Researchers at the University of Surrey's Advanced Technology Institute have successfully created a carbon nanotube photovoltaic solar cell with record efficiency which promises low manufacturing cost and could transform the economics of energy production.
Researchers at the University of Surrey’s Advanced Technology Institute have reported a new material consisting of polymer-wrapped carbon nanotubes that has a unique combination of properties related to light capture, efficient use of electrical energy and manufacturability.
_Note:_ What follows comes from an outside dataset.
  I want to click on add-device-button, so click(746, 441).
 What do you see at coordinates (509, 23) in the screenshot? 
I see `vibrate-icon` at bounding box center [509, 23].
It can replace commonly-used polymers which have limited lifetimes due to moisture absorption.
The potential of this material has already been demonstrated by the construction of a solar cell with power conversion efficiency of 7.6% – a record for nanotube-based solar cells which improves on previous performance by 35%. In addition to the application in solar cells, the new material may find applications in light-emitting devices and displays, sensors, and printable electronics for tags, for example.
An international research effort has been pursuing the goal of low-cost high-efficiency solar cells by developing new materials, structures and device concepts. One of the main focuses has been on organic materials, which are suitable for cost-effective manufacture on a large scale and can be produced with large active areas on cheap, flexible substrates. Unfortunately, their efficiency is still low compared to the best traditional photovoltaic materials, and those with the highest efficiency suffer from limited lifetimes or sensitivity to the environment.
One approach to improving these materials has been to combine them with inorganic materials, in particular by using new nanostructured materials that are compatible with the lost-cost manufacturing processes for organic photovoltaics. This has been the approach of scientists at Surrey Univeristy.
The research team was led by Professor Ravi Silva who remarked: “The combination of organics materials with nanotechnology is starting to look very promising for electronic and photonic devices and systems with better performance or new capabilities. It is only by combining the expertise of researchers specialising in material synthesis, device production, advanced characterisation and theoretical modelling that this new landscape of materials can by fully explored and the benefits realised.
“Improving the availability and security of energy is one of the most tangible ways that scientists and technologists can contribute to future generations and society.”
The research findings will be published in the journal ACS Nano. This work and a wide range of activities in related fields of nanoelectronics, photonics, and applications of ion beams were also presented at the Advanced Technology Institute’s Open Day on Tuesday 18th December, which marked the ATI’s 10th Anniversary.